Gregg M. Larson

Deputy General Counsel and

Secretary

 

3M Legal Affairs

Office of General Counsel

 

P.O. Box 33428

St. Paul, MN 55133-3428 USA

Phone: (651) 733-2204

Fax: (651) 737-2553

Email: gmlarson@mmm.com

 

 

 

January 4, 2008

 

 

Ms. Hanna T. Teshome

Special Counsel

Division of Corporation Finance

U.S. Securities and Exchange Commission

100 F Street N.E.

Washington, D.C.  20549

 

 

Re:

 

3M Company

 

 

Definitive 14A

 

 

Filed March 26, 2007

 

 

File No. 001-03285

 

 

Dear Ms. Teshome:

 

I am responding to your letter dated December 7, 2007 providing additional comments on the executive compensation disclosures contained in 3M’s definitive proxy statement filed with the Securities and Exchange Commission on March 26, 2007 (not on February 14, 2007 as indicated in your letter).

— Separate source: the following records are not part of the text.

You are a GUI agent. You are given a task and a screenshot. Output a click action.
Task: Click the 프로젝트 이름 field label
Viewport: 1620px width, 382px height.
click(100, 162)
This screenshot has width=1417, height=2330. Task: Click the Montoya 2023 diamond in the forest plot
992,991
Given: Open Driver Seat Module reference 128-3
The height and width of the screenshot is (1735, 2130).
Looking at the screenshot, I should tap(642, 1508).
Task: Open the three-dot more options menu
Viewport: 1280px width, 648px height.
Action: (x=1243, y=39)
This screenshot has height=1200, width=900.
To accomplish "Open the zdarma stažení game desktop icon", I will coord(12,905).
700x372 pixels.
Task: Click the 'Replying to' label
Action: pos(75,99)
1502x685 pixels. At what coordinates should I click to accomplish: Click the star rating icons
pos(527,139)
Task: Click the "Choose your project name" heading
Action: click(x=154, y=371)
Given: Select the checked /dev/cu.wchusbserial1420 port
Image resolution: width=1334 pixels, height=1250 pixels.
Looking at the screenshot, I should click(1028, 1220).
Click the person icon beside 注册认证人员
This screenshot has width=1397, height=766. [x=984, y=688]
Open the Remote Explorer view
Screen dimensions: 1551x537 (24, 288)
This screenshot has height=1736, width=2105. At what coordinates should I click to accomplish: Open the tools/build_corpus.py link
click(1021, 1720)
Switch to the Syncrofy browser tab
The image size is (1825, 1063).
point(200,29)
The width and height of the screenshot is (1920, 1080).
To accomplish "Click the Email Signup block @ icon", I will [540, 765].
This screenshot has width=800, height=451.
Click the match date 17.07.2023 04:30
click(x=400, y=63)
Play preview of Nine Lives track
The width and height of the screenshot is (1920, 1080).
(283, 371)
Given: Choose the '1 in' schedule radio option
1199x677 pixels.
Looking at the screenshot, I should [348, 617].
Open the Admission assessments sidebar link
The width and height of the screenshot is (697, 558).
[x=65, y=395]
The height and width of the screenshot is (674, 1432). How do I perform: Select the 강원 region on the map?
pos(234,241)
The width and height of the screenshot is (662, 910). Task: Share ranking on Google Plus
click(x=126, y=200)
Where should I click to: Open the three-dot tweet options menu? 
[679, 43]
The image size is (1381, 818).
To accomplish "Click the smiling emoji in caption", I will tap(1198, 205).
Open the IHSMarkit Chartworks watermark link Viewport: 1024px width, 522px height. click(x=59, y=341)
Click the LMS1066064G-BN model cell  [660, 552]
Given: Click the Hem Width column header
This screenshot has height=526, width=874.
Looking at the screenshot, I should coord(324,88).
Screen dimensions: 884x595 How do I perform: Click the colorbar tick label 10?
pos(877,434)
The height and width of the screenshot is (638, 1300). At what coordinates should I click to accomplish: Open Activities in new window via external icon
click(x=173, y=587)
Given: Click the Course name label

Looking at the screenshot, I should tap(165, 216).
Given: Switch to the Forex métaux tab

Please note that the correct SEC file number for 3M is 001-03285.  For your convenience, I have repeated each of the staff’s comments below in italics and have numbered each comment and our response thereto to correspond to the numbers assigned to the comments in your letter.

 

1.

 

While we note your detailed response to our comments, please confirm that you will provide the additional and/or enhanced information included in your responses in your future filings.

 

 

 

 

 

We do confirm that we will provide the additional and/or enhanced information included in our previous responses in our future filings.

 

 

 

2.

 

We note your response to our prior comment 14. To the extent that an individual named executive officer receives compensation in general, or a management stock option grant in particular, significantly greater than or less than his targeted compensation or his targeted stock option value, respectively, and such variation is attributable to the named executive officer’s individual performance, we believe a discussion of such individual performance and why it resulted in such variation from the target would be material information necessary to an understanding of the company’s compensation policies and decisions regarding such named executive officer. Please confirm that you will provide such disclosure in future filings, to the extent applicable, or explain to us why this disclosure would not be required.

 



 

 

 

We do confirm that we will provide such information in our future filings when the variation in a named executive officer’s compensation or stock option grant attributable to that officer’s individual performance is material, per Item 402(b)(2)(vii) and (ix) of Regulation S-K.

 

In responding to your comments, we acknowledge that (i) the Company is responsible for the adequacy and accuracy of the disclosure in the filing; (ii) staff comments or changes to disclosure in response to comments do not foreclose the Commission from taking any action with respect to the filing; and (iii) the Company may not assert staff comments as a defense in any proceeding initiated by the Commission or any person under the federal securities laws of the United States.

 

If you have any questions or comments with respect to the above, please call me at 651-733-2204.